(Dataset entries)
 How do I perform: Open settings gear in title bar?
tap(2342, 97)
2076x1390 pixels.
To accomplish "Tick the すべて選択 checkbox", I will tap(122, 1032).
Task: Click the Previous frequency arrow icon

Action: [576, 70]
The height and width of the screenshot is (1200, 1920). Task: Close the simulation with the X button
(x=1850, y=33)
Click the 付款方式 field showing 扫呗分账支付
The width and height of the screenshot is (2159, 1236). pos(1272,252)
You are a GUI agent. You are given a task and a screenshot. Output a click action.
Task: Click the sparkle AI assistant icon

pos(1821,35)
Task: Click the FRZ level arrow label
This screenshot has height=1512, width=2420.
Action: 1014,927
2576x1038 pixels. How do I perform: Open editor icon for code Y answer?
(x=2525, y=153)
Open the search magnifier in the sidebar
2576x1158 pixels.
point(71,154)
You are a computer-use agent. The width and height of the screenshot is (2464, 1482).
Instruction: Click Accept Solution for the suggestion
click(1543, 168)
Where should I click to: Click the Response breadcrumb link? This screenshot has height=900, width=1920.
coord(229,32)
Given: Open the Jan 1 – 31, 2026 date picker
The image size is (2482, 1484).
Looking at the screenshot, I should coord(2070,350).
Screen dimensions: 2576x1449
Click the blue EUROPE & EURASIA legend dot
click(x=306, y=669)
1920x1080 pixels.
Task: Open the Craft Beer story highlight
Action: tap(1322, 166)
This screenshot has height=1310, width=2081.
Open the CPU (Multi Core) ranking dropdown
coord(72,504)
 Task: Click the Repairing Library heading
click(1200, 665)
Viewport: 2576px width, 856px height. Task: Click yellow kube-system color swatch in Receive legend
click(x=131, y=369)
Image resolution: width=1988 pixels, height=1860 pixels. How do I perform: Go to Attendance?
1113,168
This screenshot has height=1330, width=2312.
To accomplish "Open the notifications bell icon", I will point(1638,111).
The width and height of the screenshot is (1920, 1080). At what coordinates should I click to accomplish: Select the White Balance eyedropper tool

What to work on: Retype the records above in full, with no differences.

Task solution:
 How do I perform: Open settings gear in title bar?
tap(2342, 97)
2076x1390 pixels.
To accomplish "Tick the すべて選択 checkbox", I will tap(122, 1032).
Task: Click the Previous frequency arrow icon

Action: [576, 70]
The height and width of the screenshot is (1200, 1920). Task: Close the simulation with the X button
(x=1850, y=33)
Click the 付款方式 field showing 扫呗分账支付
The width and height of the screenshot is (2159, 1236). pos(1272,252)
You are a GUI agent. You are given a task and a screenshot. Output a click action.
Task: Click the sparkle AI assistant icon

pos(1821,35)
Task: Click the FRZ level arrow label
This screenshot has height=1512, width=2420.
Action: 1014,927
2576x1038 pixels. How do I perform: Open editor icon for code Y answer?
(x=2525, y=153)
Open the search magnifier in the sidebar
2576x1158 pixels.
point(71,154)
You are a computer-use agent. The width and height of the screenshot is (2464, 1482).
Instruction: Click Accept Solution for the suggestion
click(1543, 168)
Where should I click to: Click the Response breadcrumb link? This screenshot has height=900, width=1920.
coord(229,32)
Given: Open the Jan 1 – 31, 2026 date picker
The image size is (2482, 1484).
Looking at the screenshot, I should coord(2070,350).
Screen dimensions: 2576x1449
Click the blue EUROPE & EURASIA legend dot
click(x=306, y=669)
1920x1080 pixels.
Task: Open the Craft Beer story highlight
Action: tap(1322, 166)
This screenshot has height=1310, width=2081.
Open the CPU (Multi Core) ranking dropdown
coord(72,504)
 Task: Click the Repairing Library heading
click(1200, 665)
Viewport: 2576px width, 856px height. Task: Click yellow kube-system color swatch in Receive legend
click(x=131, y=369)
Image resolution: width=1988 pixels, height=1860 pixels. How do I perform: Go to Attendance?
1113,168
This screenshot has height=1330, width=2312.
To accomplish "Open the notifications bell icon", I will point(1638,111).
The width and height of the screenshot is (1920, 1080). At what coordinates should I click to accomplish: Select the White Balance eyedropper tool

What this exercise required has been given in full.